**** Provided information ****

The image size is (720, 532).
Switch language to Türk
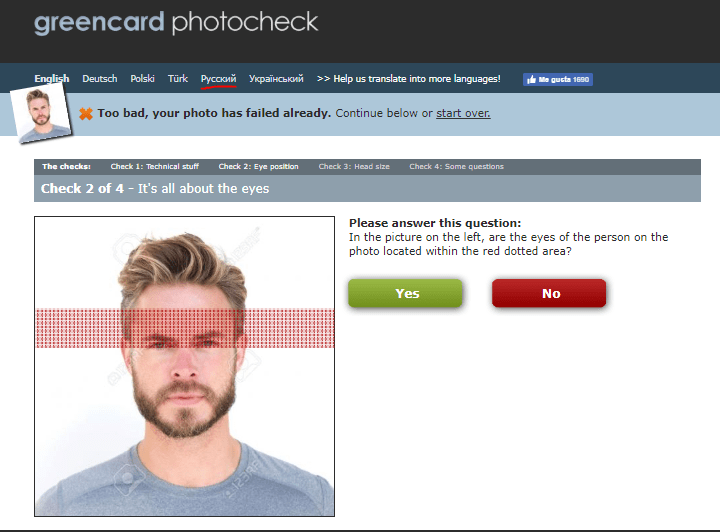[x=178, y=78]
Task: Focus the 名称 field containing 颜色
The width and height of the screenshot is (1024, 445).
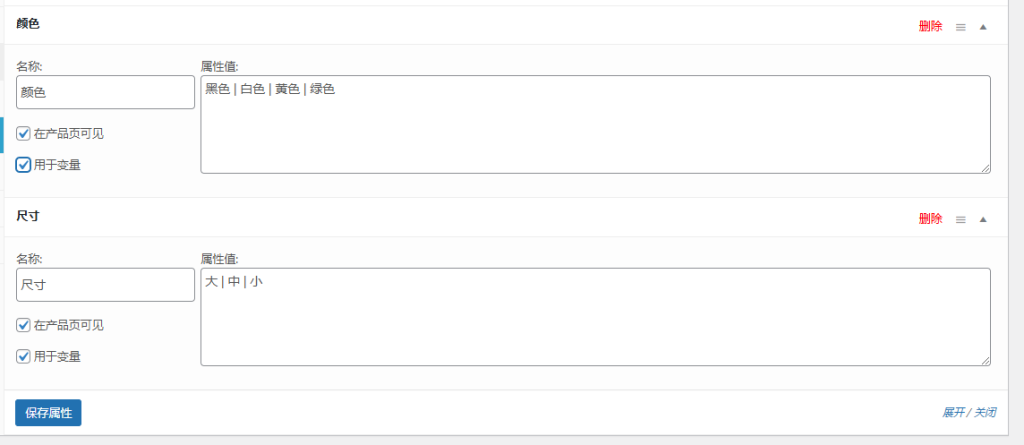Action: click(105, 92)
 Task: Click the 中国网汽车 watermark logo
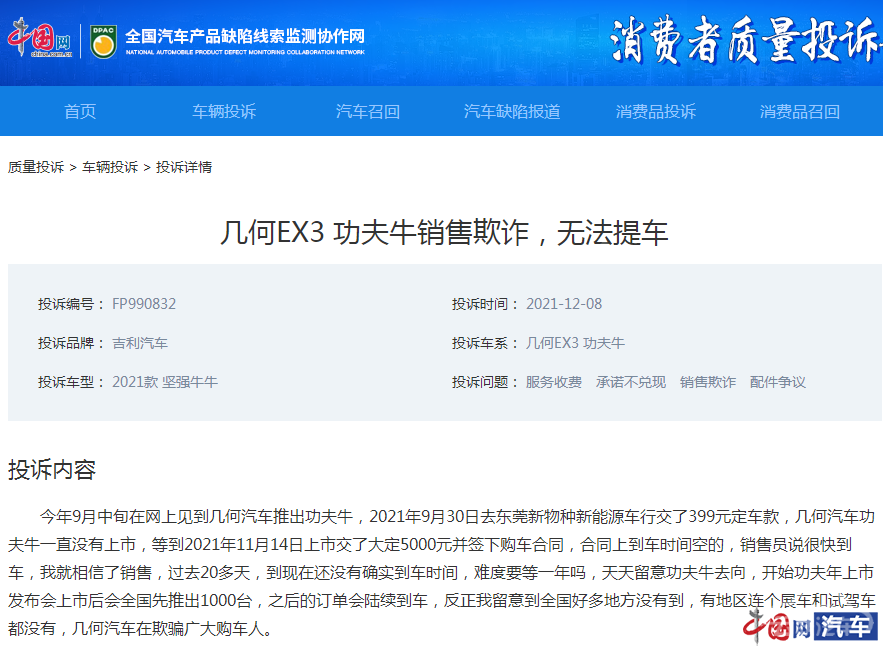tap(810, 626)
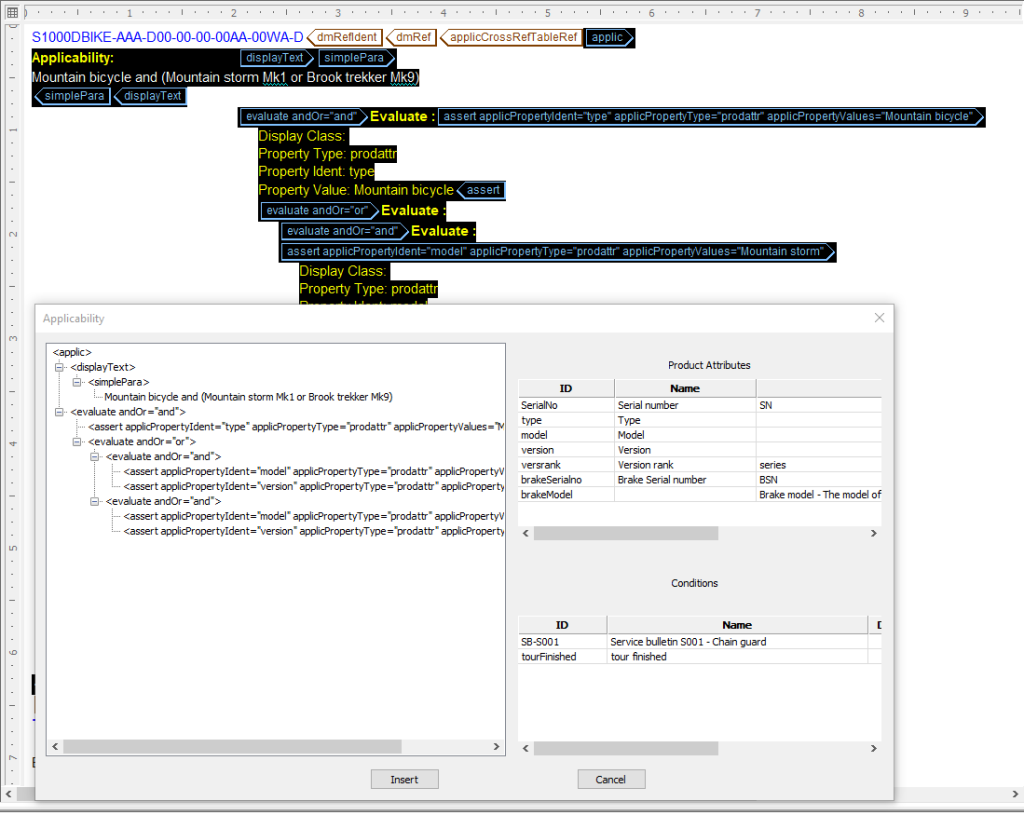Viewport: 1024px width, 815px height.
Task: Collapse the root <evaluate andOr="and"> node
Action: [x=60, y=411]
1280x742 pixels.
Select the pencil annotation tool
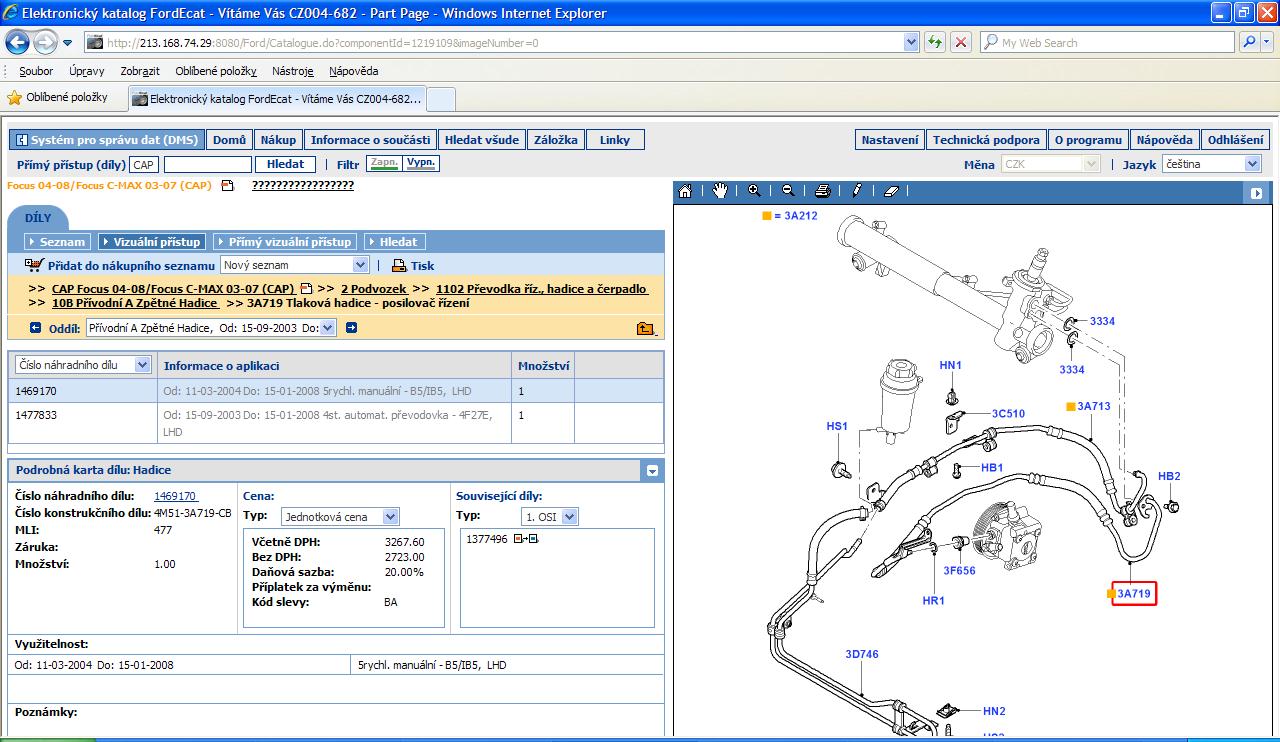tap(857, 191)
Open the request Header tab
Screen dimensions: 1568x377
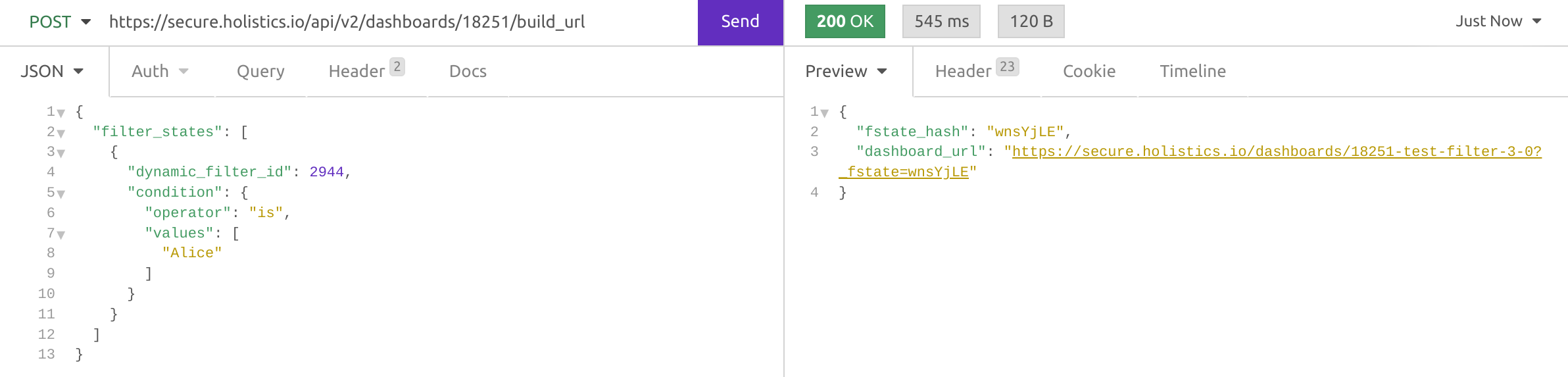366,70
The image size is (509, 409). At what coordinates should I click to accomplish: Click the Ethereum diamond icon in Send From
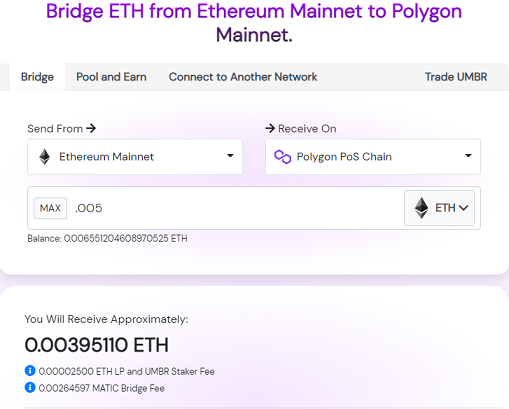[x=45, y=157]
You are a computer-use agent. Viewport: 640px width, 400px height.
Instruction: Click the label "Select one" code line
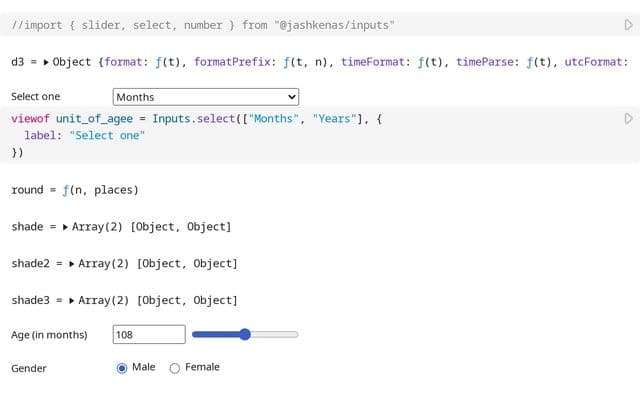[84, 136]
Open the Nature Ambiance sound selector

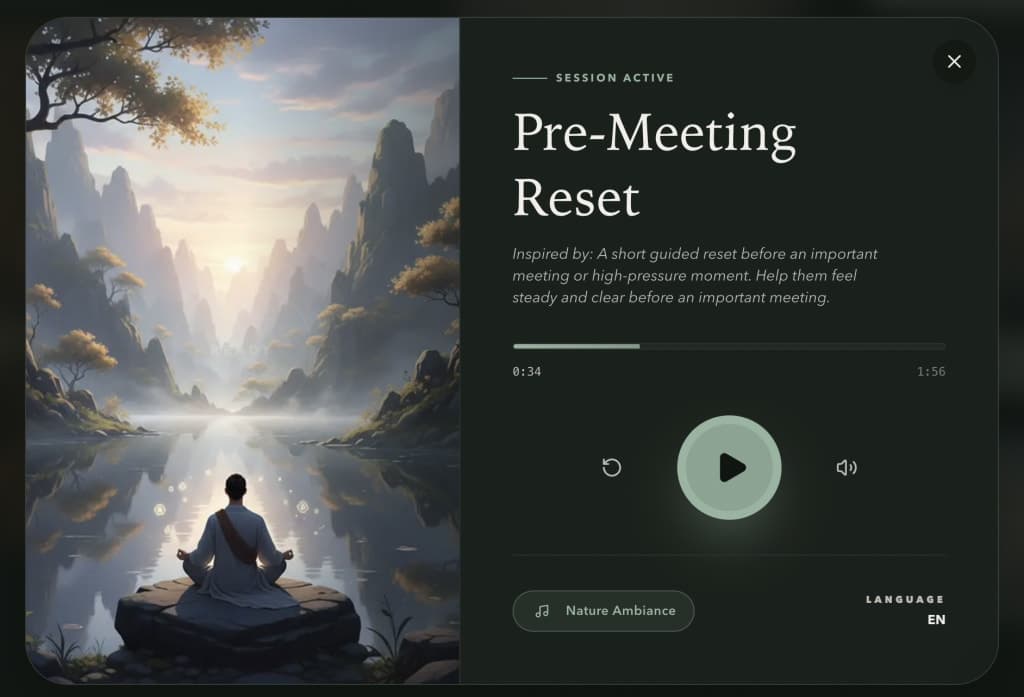point(603,611)
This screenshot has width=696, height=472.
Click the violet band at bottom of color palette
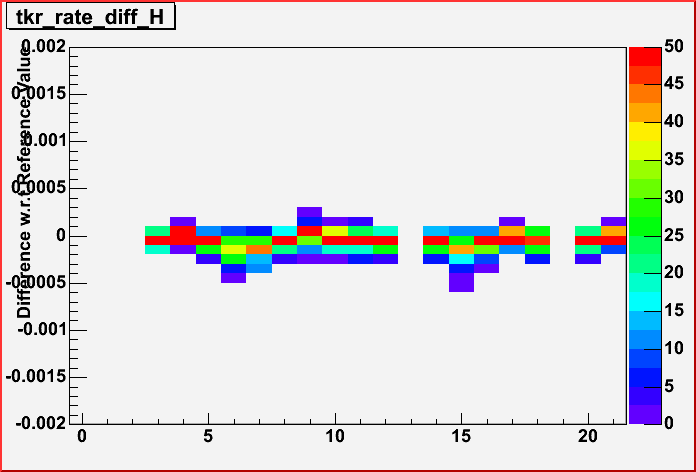643,413
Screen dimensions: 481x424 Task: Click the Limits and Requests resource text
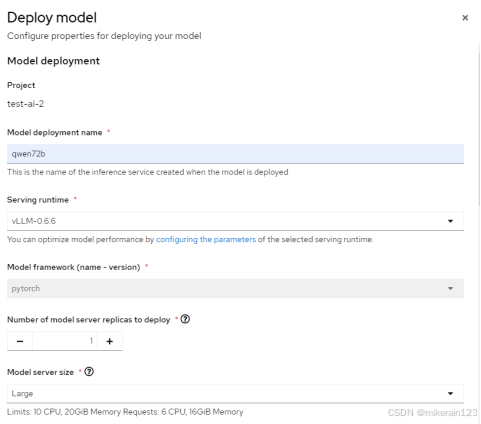[125, 412]
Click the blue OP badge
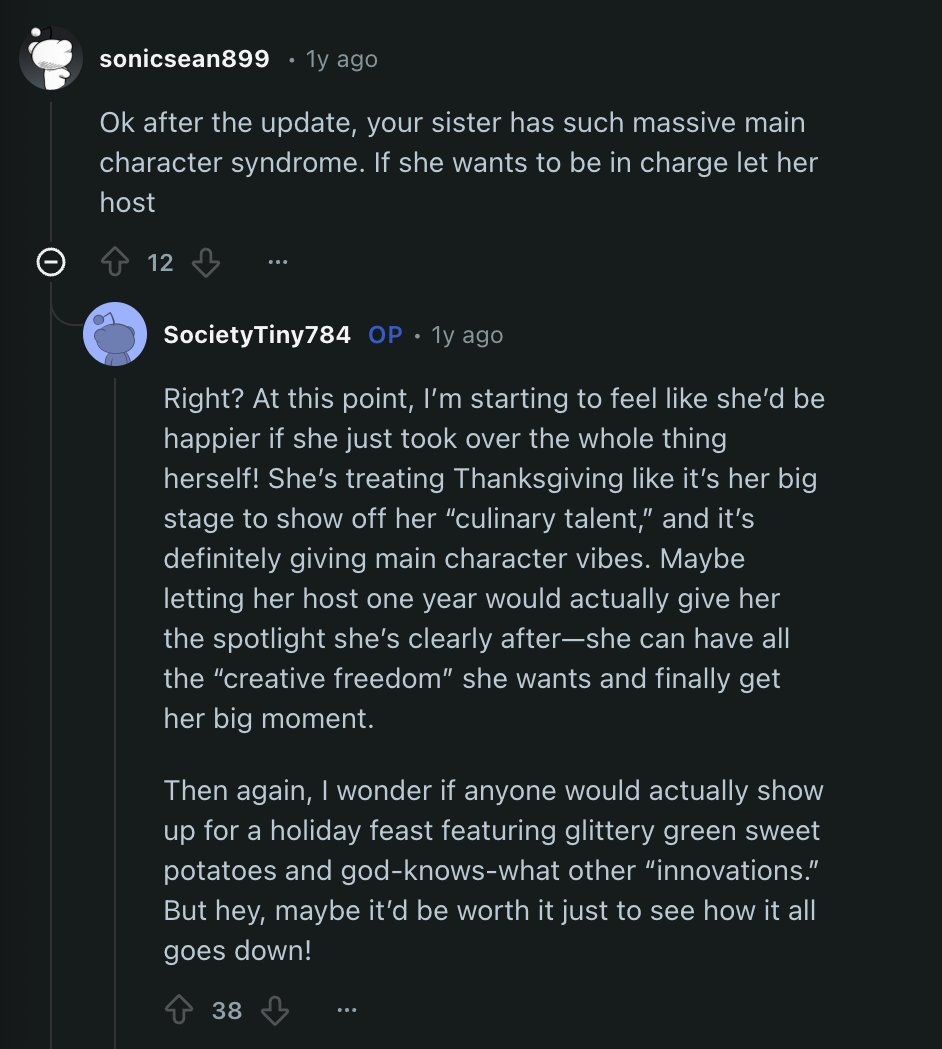 pos(385,335)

****

- **Your objective**
The expected answer is an exact copy of the lines from the one containing "This screenshot has width=696, height=472." through the last line of the entries above, both included, without pictures.

- **Written solution**
This screenshot has width=696, height=472.
Click the violet band at bottom of color palette
643,413
Screen dimensions: 481x424 Task: Click the Limits and Requests resource text
[125, 412]
Click the blue OP badge
 pos(385,335)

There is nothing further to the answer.